> [TASK DIRECTIONS]: Could the whole of the data below be written out verbatim?

> [MATERIAL SUPPLIED]:

+--

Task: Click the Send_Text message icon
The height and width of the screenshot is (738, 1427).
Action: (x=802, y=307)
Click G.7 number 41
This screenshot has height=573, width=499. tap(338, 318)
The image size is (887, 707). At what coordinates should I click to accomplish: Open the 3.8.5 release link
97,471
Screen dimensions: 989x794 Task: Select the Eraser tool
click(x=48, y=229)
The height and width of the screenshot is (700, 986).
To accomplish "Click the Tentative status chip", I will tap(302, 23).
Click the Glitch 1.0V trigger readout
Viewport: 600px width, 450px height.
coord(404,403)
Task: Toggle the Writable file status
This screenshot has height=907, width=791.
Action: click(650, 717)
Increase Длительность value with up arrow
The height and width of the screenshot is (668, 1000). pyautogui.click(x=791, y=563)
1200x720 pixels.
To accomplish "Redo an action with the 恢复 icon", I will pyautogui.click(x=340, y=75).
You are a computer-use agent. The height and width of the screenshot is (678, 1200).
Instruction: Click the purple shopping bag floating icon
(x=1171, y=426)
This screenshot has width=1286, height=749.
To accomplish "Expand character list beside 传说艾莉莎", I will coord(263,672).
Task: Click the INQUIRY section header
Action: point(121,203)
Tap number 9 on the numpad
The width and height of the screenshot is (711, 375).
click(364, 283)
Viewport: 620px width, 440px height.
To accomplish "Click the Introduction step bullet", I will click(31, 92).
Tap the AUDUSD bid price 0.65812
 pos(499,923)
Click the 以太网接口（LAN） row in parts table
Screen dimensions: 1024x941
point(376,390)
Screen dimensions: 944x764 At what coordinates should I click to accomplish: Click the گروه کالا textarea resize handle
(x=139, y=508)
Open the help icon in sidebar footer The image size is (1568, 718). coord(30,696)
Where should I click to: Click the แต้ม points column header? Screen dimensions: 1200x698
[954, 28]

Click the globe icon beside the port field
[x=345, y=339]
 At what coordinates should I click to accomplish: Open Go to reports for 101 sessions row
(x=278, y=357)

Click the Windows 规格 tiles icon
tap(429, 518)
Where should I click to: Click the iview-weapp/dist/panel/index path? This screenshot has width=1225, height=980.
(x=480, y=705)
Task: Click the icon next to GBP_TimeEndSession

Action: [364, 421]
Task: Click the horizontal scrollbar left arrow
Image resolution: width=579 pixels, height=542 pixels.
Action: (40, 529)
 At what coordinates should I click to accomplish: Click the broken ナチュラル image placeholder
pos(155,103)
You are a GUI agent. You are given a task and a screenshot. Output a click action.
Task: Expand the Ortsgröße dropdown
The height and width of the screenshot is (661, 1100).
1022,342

+--

> [EXERCISE ANSWER]:
Task: Click the Send_Text message icon
The height and width of the screenshot is (738, 1427).
Action: (x=802, y=307)
Click G.7 number 41
This screenshot has height=573, width=499. tap(338, 318)
The image size is (887, 707). At what coordinates should I click to accomplish: Open the 3.8.5 release link
97,471
Screen dimensions: 989x794 Task: Select the Eraser tool
click(x=48, y=229)
The height and width of the screenshot is (700, 986).
To accomplish "Click the Tentative status chip", I will tap(302, 23).
Click the Glitch 1.0V trigger readout
Viewport: 600px width, 450px height.
coord(404,403)
Task: Toggle the Writable file status
This screenshot has height=907, width=791.
Action: click(650, 717)
Increase Длительность value with up arrow
The height and width of the screenshot is (668, 1000). pyautogui.click(x=791, y=563)
1200x720 pixels.
To accomplish "Redo an action with the 恢复 icon", I will pyautogui.click(x=340, y=75).
You are a computer-use agent. The height and width of the screenshot is (678, 1200).
Instruction: Click the purple shopping bag floating icon
(x=1171, y=426)
This screenshot has width=1286, height=749.
To accomplish "Expand character list beside 传说艾莉莎", I will coord(263,672).
Task: Click the INQUIRY section header
Action: point(121,203)
Tap number 9 on the numpad
The width and height of the screenshot is (711, 375).
click(364, 283)
Viewport: 620px width, 440px height.
To accomplish "Click the Introduction step bullet", I will click(31, 92).
Tap the AUDUSD bid price 0.65812
 pos(499,923)
Click the 以太网接口（LAN） row in parts table
Screen dimensions: 1024x941
point(376,390)
Screen dimensions: 944x764 At what coordinates should I click to accomplish: Click the گروه کالا textarea resize handle
(x=139, y=508)
Open the help icon in sidebar footer The image size is (1568, 718). coord(30,696)
Where should I click to: Click the แต้ม points column header? Screen dimensions: 1200x698
[954, 28]

Click the globe icon beside the port field
[x=345, y=339]
 At what coordinates should I click to accomplish: Open Go to reports for 101 sessions row
(x=278, y=357)

Click the Windows 规格 tiles icon
tap(429, 518)
Where should I click to: Click the iview-weapp/dist/panel/index path? This screenshot has width=1225, height=980.
(x=480, y=705)
Task: Click the icon next to GBP_TimeEndSession

Action: [364, 421]
Task: Click the horizontal scrollbar left arrow
Image resolution: width=579 pixels, height=542 pixels.
Action: (40, 529)
 At what coordinates should I click to accomplish: Click the broken ナチュラル image placeholder
pos(155,103)
You are a GUI agent. You are given a task and a screenshot. Output a click action.
Task: Expand the Ortsgröße dropdown
The height and width of the screenshot is (661, 1100).
1022,342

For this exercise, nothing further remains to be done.